(Stored items)
=== Begin Enclosure ===
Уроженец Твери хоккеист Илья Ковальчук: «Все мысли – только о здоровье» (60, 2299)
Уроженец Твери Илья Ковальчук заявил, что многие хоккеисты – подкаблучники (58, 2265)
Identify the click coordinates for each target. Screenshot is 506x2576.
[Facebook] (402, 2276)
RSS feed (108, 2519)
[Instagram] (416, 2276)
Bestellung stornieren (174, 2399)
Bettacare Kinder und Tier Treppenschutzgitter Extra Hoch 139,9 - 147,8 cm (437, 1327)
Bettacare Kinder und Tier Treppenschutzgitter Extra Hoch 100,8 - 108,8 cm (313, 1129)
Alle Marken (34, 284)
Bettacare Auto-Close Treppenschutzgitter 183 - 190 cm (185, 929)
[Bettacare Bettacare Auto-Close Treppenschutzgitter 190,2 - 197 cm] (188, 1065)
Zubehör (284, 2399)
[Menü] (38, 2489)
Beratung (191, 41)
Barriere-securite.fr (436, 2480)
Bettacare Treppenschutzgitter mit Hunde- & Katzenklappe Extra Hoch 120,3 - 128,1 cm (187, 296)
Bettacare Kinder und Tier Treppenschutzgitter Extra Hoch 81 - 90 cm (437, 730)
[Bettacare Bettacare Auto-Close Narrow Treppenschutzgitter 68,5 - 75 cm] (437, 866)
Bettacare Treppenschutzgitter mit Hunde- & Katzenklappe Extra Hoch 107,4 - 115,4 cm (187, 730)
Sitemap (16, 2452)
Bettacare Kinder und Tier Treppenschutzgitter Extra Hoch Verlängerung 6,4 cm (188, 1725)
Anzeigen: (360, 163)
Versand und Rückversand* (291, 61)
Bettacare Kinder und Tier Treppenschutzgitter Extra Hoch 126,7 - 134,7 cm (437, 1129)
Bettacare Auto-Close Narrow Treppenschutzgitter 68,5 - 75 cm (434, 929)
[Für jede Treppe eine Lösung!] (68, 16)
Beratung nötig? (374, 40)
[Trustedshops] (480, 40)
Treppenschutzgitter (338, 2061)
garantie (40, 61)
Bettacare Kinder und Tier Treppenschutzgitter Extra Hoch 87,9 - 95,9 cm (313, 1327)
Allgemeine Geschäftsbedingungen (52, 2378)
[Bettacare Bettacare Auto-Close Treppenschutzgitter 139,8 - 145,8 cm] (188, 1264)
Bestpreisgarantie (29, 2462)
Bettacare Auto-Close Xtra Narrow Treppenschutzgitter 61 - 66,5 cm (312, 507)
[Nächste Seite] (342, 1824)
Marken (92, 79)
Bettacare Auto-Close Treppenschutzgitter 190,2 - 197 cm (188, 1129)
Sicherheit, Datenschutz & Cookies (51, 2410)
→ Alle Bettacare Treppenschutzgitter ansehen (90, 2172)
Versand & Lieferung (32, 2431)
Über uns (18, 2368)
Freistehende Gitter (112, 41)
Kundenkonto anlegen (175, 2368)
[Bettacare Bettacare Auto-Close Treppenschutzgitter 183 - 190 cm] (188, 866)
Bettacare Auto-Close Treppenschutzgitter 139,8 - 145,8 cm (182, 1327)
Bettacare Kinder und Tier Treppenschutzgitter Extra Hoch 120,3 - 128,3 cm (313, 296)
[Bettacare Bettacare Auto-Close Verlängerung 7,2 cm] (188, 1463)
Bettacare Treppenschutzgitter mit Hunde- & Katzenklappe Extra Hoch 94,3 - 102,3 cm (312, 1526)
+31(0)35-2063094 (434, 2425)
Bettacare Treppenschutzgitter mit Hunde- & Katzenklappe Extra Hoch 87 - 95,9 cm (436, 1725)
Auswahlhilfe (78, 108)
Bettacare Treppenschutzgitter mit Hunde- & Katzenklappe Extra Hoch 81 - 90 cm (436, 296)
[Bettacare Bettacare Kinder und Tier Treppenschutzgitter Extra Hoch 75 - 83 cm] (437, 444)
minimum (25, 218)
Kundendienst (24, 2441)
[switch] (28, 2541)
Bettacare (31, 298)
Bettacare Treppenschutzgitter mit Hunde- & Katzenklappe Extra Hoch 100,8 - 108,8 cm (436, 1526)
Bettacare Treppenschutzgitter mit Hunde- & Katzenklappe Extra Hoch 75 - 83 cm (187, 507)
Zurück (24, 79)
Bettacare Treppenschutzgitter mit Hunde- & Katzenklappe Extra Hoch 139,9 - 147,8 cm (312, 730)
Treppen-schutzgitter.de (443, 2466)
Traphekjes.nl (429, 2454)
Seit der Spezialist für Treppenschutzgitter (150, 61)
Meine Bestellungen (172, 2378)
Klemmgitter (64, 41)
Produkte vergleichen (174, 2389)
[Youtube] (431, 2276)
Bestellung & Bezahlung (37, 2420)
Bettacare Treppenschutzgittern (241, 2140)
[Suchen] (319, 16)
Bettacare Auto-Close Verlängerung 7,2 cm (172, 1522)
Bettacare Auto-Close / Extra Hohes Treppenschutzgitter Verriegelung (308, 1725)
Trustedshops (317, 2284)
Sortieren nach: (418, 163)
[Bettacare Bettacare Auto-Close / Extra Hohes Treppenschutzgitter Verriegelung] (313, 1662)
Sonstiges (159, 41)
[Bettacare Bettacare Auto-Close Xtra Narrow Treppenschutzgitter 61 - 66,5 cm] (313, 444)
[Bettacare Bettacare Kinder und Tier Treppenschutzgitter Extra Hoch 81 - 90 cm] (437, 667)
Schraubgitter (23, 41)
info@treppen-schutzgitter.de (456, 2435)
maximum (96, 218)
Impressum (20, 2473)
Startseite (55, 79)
=== End Enclosure ===
◆ EXERCISE BRIEF: All the records are to be transcribed exactly, with no line missing.

◆ YOUR SOLUTION:
Уроженец Твери хоккеист Илья Ковальчук: «Все мысли – только о здоровье» (60, 2299)
Уроженец Твери Илья Ковальчук заявил, что многие хоккеисты – подкаблучники (58, 2265)
Identify the click coordinates for each target. Screenshot is 506x2576.
[Facebook] (402, 2276)
RSS feed (108, 2519)
[Instagram] (416, 2276)
Bestellung stornieren (174, 2399)
Bettacare Kinder und Tier Treppenschutzgitter Extra Hoch 139,9 - 147,8 cm (437, 1327)
Bettacare Kinder und Tier Treppenschutzgitter Extra Hoch 100,8 - 108,8 cm (313, 1129)
Alle Marken (34, 284)
Bettacare Auto-Close Treppenschutzgitter 183 - 190 cm (185, 929)
[Bettacare Bettacare Auto-Close Treppenschutzgitter 190,2 - 197 cm] (188, 1065)
Zubehör (284, 2399)
[Menü] (38, 2489)
Beratung (191, 41)
Barriere-securite.fr (436, 2480)
Bettacare Treppenschutzgitter mit Hunde- & Katzenklappe Extra Hoch 120,3 - 128,1 cm (187, 296)
Bettacare Kinder und Tier Treppenschutzgitter Extra Hoch 81 - 90 cm (437, 730)
[Bettacare Bettacare Auto-Close Narrow Treppenschutzgitter 68,5 - 75 cm] (437, 866)
Bettacare Treppenschutzgitter mit Hunde- & Katzenklappe Extra Hoch 107,4 - 115,4 cm (187, 730)
Sitemap (16, 2452)
Bettacare Kinder und Tier Treppenschutzgitter Extra Hoch Verlängerung 6,4 cm (188, 1725)
Anzeigen: (360, 163)
Versand und Rückversand* (291, 61)
Bettacare Kinder und Tier Treppenschutzgitter Extra Hoch 126,7 - 134,7 cm (437, 1129)
Bettacare Auto-Close Narrow Treppenschutzgitter 68,5 - 75 cm (434, 929)
[Für jede Treppe eine Lösung!] (68, 16)
Beratung nötig? (374, 40)
[Trustedshops] (480, 40)
Treppenschutzgitter (338, 2061)
garantie (40, 61)
Bettacare Kinder und Tier Treppenschutzgitter Extra Hoch 87,9 - 95,9 cm (313, 1327)
Allgemeine Geschäftsbedingungen (52, 2378)
[Bettacare Bettacare Auto-Close Treppenschutzgitter 139,8 - 145,8 cm] (188, 1264)
Bestpreisgarantie (29, 2462)
Bettacare Auto-Close Xtra Narrow Treppenschutzgitter 61 - 66,5 cm (312, 507)
[Nächste Seite] (342, 1824)
Marken (92, 79)
Bettacare Auto-Close Treppenschutzgitter 190,2 - 197 cm (188, 1129)
Sicherheit, Datenschutz & Cookies (51, 2410)
→ Alle Bettacare Treppenschutzgitter ansehen (90, 2172)
Versand & Lieferung (32, 2431)
Über uns (18, 2368)
Freistehende Gitter (112, 41)
Kundenkonto anlegen (175, 2368)
[Bettacare Bettacare Auto-Close Treppenschutzgitter 183 - 190 cm] (188, 866)
Bettacare Auto-Close Treppenschutzgitter 139,8 - 145,8 cm (182, 1327)
Bettacare Kinder und Tier Treppenschutzgitter Extra Hoch 120,3 - 128,3 cm (313, 296)
[Bettacare Bettacare Auto-Close Verlängerung 7,2 cm] (188, 1463)
Bettacare Treppenschutzgitter mit Hunde- & Katzenklappe Extra Hoch 94,3 - 102,3 cm (312, 1526)
+31(0)35-2063094 (434, 2425)
Bettacare Treppenschutzgitter mit Hunde- & Katzenklappe Extra Hoch 87 - 95,9 cm (436, 1725)
Auswahlhilfe (78, 108)
Bettacare Treppenschutzgitter mit Hunde- & Katzenklappe Extra Hoch 81 - 90 cm (436, 296)
[Bettacare Bettacare Kinder und Tier Treppenschutzgitter Extra Hoch 75 - 83 cm] (437, 444)
minimum (25, 218)
Kundendienst (24, 2441)
[switch] (28, 2541)
Bettacare (31, 298)
Bettacare Treppenschutzgitter mit Hunde- & Katzenklappe Extra Hoch 100,8 - 108,8 cm (436, 1526)
Bettacare Treppenschutzgitter mit Hunde- & Katzenklappe Extra Hoch 75 - 83 cm (187, 507)
Zurück (24, 79)
Bettacare Treppenschutzgitter mit Hunde- & Katzenklappe Extra Hoch 139,9 - 147,8 cm (312, 730)
Treppen-schutzgitter.de (443, 2466)
Traphekjes.nl (429, 2454)
Seit der Spezialist für Treppenschutzgitter (150, 61)
Meine Bestellungen (172, 2378)
Klemmgitter (64, 41)
Produkte vergleichen (174, 2389)
[Youtube] (431, 2276)
Bestellung & Bezahlung (37, 2420)
Bettacare Treppenschutzgittern (241, 2140)
[Suchen] (319, 16)
Bettacare Auto-Close Verlängerung 7,2 cm (172, 1522)
Bettacare Auto-Close / Extra Hohes Treppenschutzgitter Verriegelung (308, 1725)
Trustedshops (317, 2284)
Sortieren nach: (418, 163)
[Bettacare Bettacare Auto-Close / Extra Hohes Treppenschutzgitter Verriegelung] (313, 1662)
Sonstiges (159, 41)
[Bettacare Bettacare Auto-Close Xtra Narrow Treppenschutzgitter 61 - 66,5 cm] (313, 444)
[Bettacare Bettacare Kinder und Tier Treppenschutzgitter Extra Hoch 81 - 90 cm] (437, 667)
Schraubgitter (23, 41)
info@treppen-schutzgitter.de (456, 2435)
maximum (96, 218)
Impressum (20, 2473)
Startseite (55, 79)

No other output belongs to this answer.